TKH’nin İstanbul adayı Aysel Tekerek “Halkımızı sağcılara mecbur bırakmamak hem de sosyalist seçeneği güçlendirmek için bu seçime giriyoruz” diyor
31 Mart Yerel Seçimleri’ne kendi gösterdiği bağımsız adaylarla katılan sol partilerden biri de Türkiye Komünist Hareketi (TKH). TKH’nin İstanbul adayı Aysel Tekerek’le e-posta yoluyla yaptığımız söyleşide bu seçimleri nasıl değerlendirdiklerini, kendi kampanyalarını denklemin neresinde konumlandırdıklarını sorduk.

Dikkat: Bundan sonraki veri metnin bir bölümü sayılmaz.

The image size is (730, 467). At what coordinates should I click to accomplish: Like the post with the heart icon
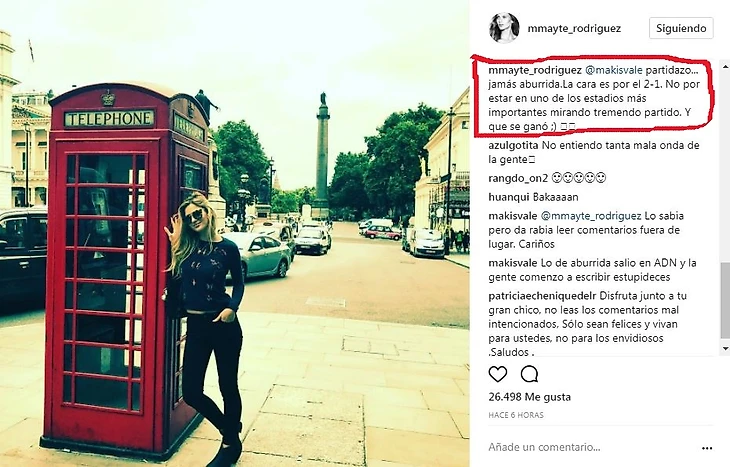tap(498, 374)
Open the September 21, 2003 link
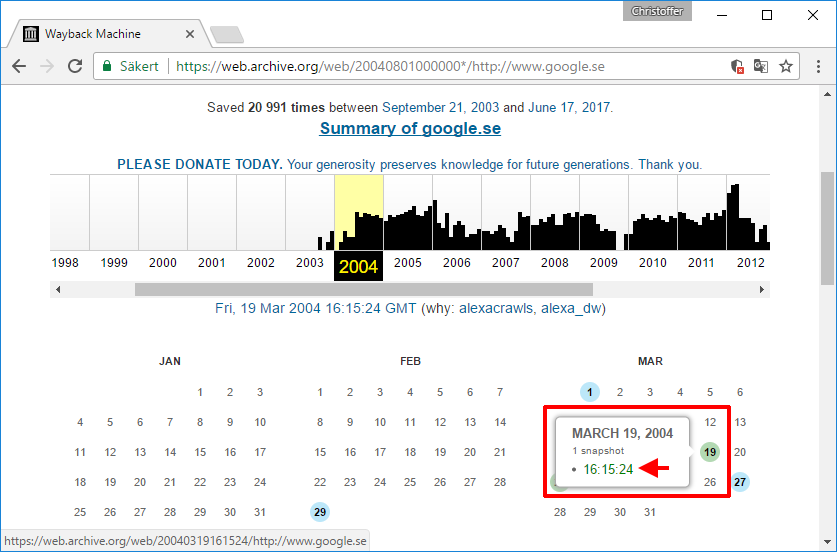 (x=440, y=107)
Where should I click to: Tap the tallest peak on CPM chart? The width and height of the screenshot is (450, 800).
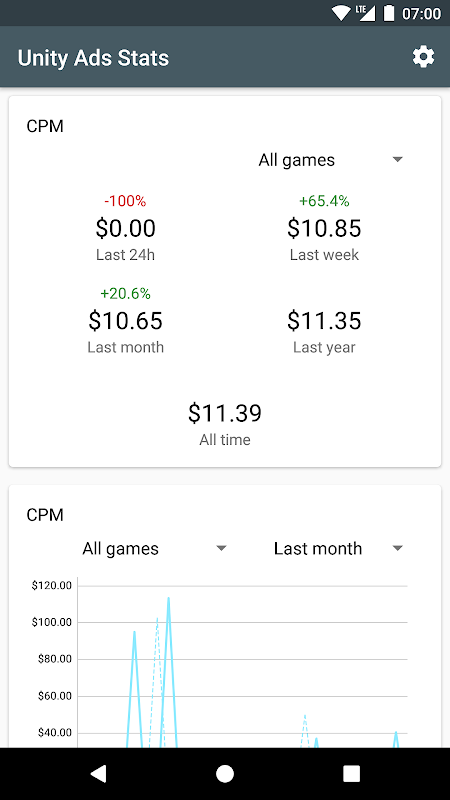pyautogui.click(x=168, y=599)
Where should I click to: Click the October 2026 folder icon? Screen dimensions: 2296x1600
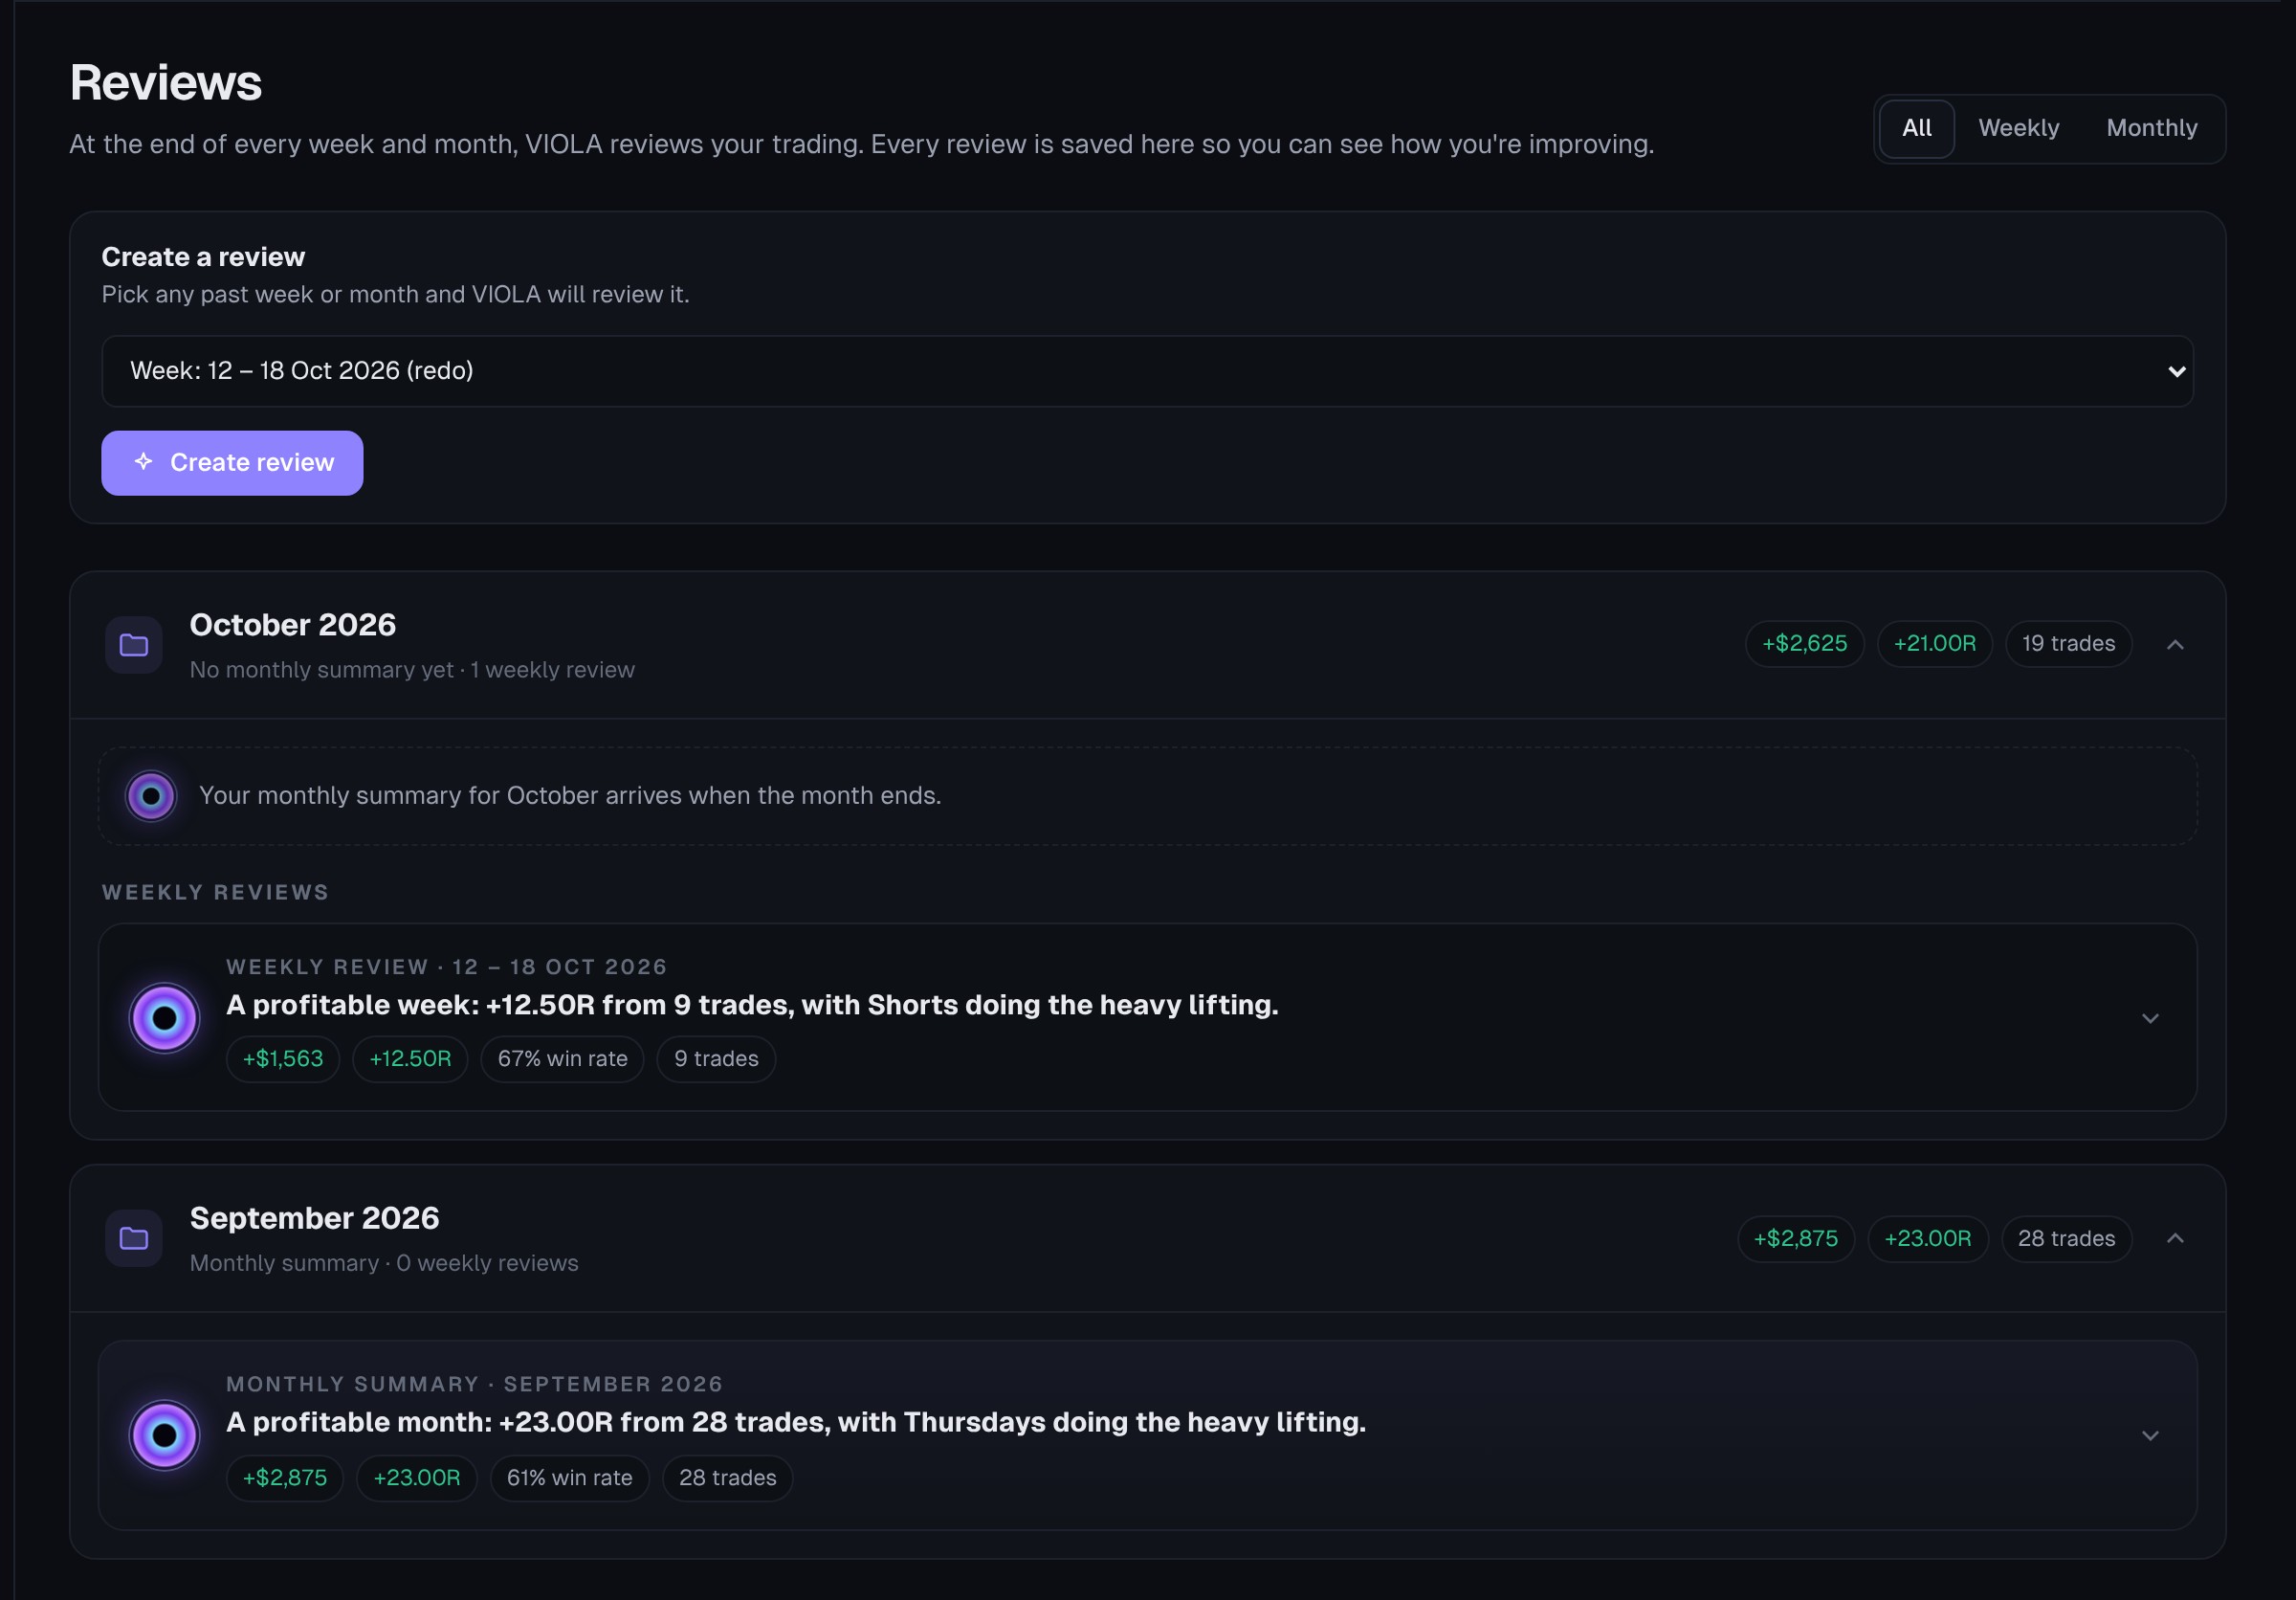click(134, 645)
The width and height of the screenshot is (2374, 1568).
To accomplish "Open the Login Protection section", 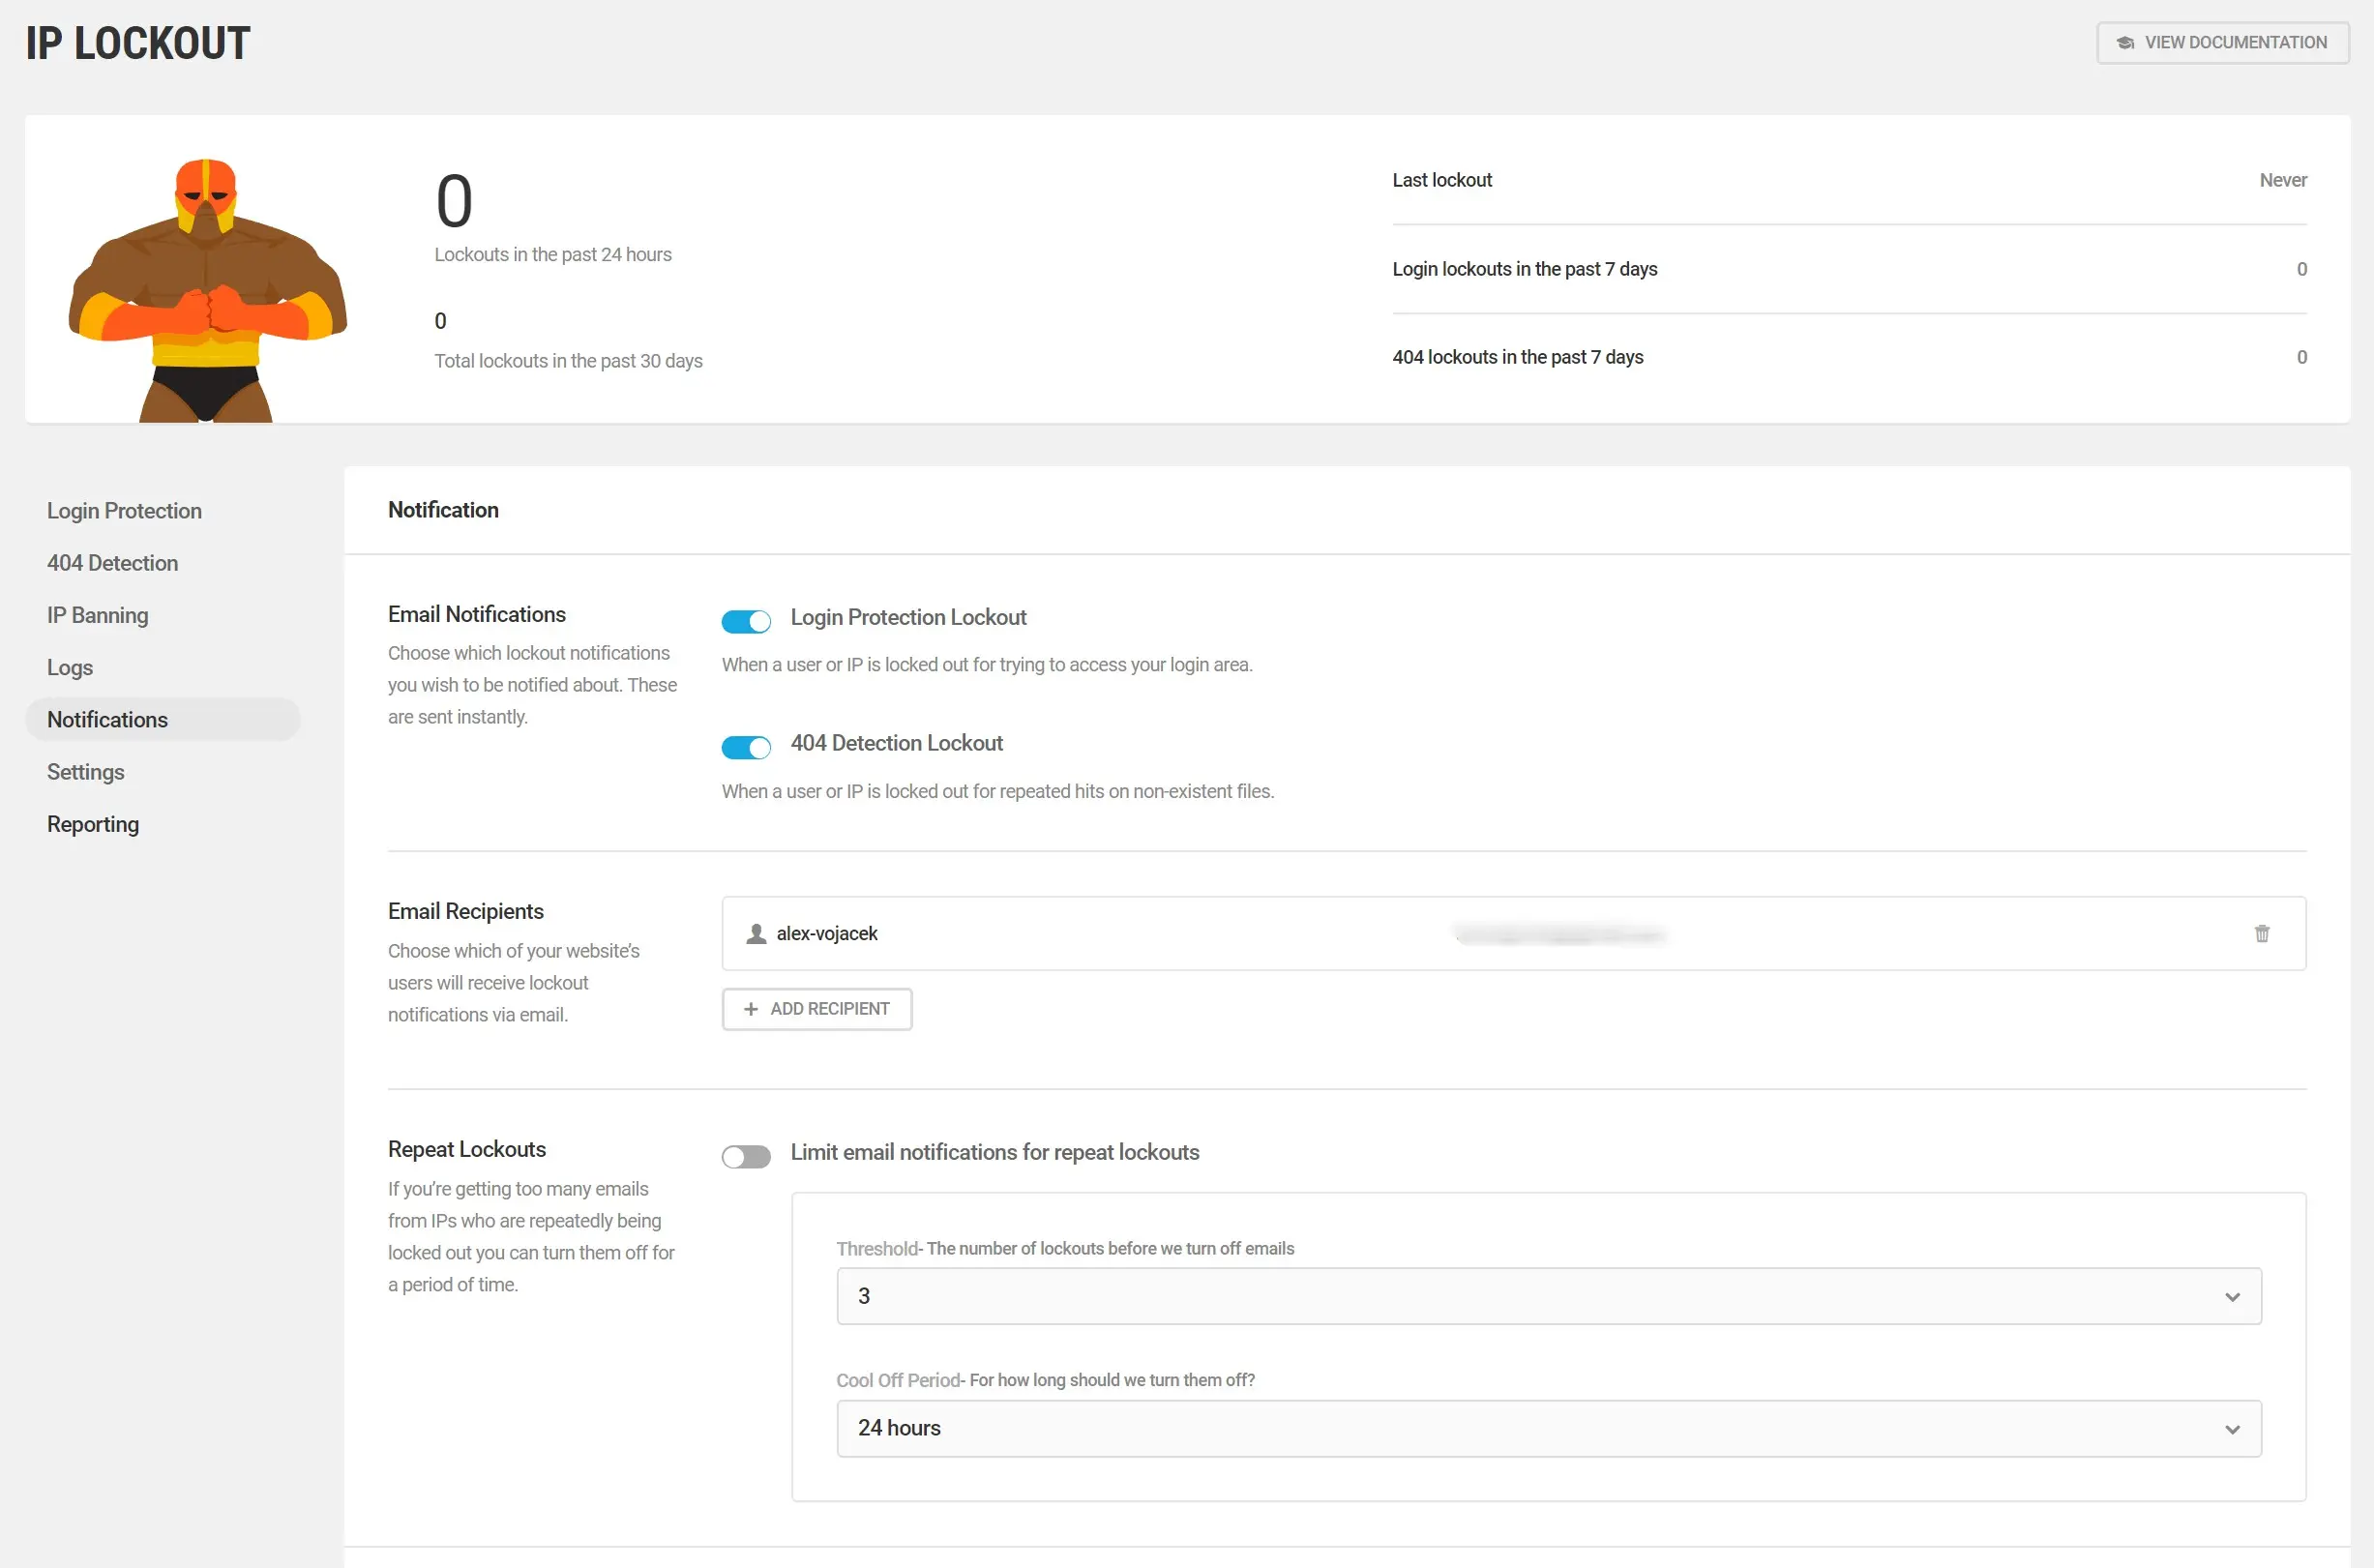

Millet İttifakı’na verilen oyların AKP’yi geriletmediğini, aksine düzenin başka bir ayağını güçlendirdiğini söyleyen Tekerek, “Kendi alternatiflerini sunan devrimcilerin, komünistlerin mücadelesidir AKP’yi yenecek olan. Bu nedenle iki sağ ittifakın karşısında durmak, halkımızı bu sağcılara mecbur bırakmamak hem de sosyalist seçeneği güçlendirmek için bu seçime giriyoruz” diyor.
Önce sizi tanıyalım. Aysel Tekerek kimdir?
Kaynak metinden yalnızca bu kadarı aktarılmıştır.